(Source records)
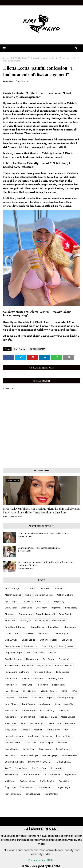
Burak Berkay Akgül (45, 614)
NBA (66, 730)
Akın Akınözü (30, 588)
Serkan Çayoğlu (50, 755)
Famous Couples (64, 665)
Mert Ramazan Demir (15, 723)
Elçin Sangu (49, 659)
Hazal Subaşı (59, 685)
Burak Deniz (10, 621)
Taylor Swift (56, 768)
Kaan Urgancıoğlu (66, 698)
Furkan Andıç (63, 672)
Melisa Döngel (68, 717)
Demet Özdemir (12, 646)
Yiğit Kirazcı (70, 775)
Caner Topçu (11, 633)
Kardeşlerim (45, 704)
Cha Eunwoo (11, 640)
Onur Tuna (31, 743)
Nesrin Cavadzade (14, 736)
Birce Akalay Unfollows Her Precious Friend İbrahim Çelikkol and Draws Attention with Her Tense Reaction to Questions (41, 510)
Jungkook (10, 698)
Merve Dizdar (55, 723)
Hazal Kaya (42, 685)
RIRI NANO (9, 81)
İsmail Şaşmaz (33, 794)
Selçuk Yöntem (63, 749)
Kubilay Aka (65, 710)
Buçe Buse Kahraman (16, 627)
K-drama (24, 698)
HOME (51, 860)
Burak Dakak (65, 614)
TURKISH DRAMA (18, 58)
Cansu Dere (28, 633)
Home (6, 58)
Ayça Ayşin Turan (32, 601)
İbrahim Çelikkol (46, 787)
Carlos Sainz (44, 633)
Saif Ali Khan (29, 749)
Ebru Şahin (39, 653)
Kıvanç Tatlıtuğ (28, 717)
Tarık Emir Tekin (39, 768)
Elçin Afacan (32, 659)
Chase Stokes (29, 640)
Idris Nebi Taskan (49, 691)
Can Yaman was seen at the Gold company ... (39, 548)
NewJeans (33, 736)
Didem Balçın (48, 646)
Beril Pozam (41, 608)
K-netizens (38, 698)
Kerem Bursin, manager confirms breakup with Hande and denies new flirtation (46, 564)
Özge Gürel (64, 781)
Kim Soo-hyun (29, 710)
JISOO (74, 691)
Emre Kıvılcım (11, 665)
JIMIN (64, 691)
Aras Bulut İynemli (44, 595)
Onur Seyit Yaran (13, 743)
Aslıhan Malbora (65, 595)
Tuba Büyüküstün (31, 775)
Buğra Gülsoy (37, 627)
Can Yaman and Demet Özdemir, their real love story (43, 533)
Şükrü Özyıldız (51, 794)
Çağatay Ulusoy (28, 781)
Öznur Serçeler (27, 787)
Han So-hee (11, 685)
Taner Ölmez (22, 768)
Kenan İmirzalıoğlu (64, 704)
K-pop (50, 698)
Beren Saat (26, 608)
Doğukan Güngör (13, 653)
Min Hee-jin (71, 723)
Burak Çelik (26, 621)
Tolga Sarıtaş (11, 775)
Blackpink (10, 614)
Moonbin (38, 730)
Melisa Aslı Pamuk (48, 717)
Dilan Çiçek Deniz (67, 646)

# [Description of the task]
Rewrite the records between the line holding "Saif Ali Khan (29, 749)" and the line holding "Buğra Gülsoy (37, 627)", inclusive, with "breakup" replaced by "split" and nothing else altered. Return only those lines.

# [In response]
Saif Ali Khan (29, 749)
Ebru Şahin (39, 653)
Kıvanç Tatlıtuğ (28, 717)
Tarık Emir Tekin (39, 768)
Elçin Afacan (32, 659)
Chase Stokes (29, 640)
Idris Nebi Taskan (49, 691)
Can Yaman was seen at the Gold company ... (39, 548)
NewJeans (33, 736)
Didem Balçın (48, 646)
Beril Pozam (41, 608)
K-netizens (38, 698)
Kerem Bursin, manager confirms split with Hande and denies new flirtation (46, 564)
Özge Gürel (64, 781)
Kim Soo-hyun (29, 710)
JISOO (74, 691)
Emre Kıvılcım (11, 665)
JIMIN (64, 691)
Aras Bulut İynemli (44, 595)
Onur Seyit Yaran (13, 743)
Aslıhan Malbora (65, 595)
Tuba Büyüküstün (31, 775)
Buğra Gülsoy (37, 627)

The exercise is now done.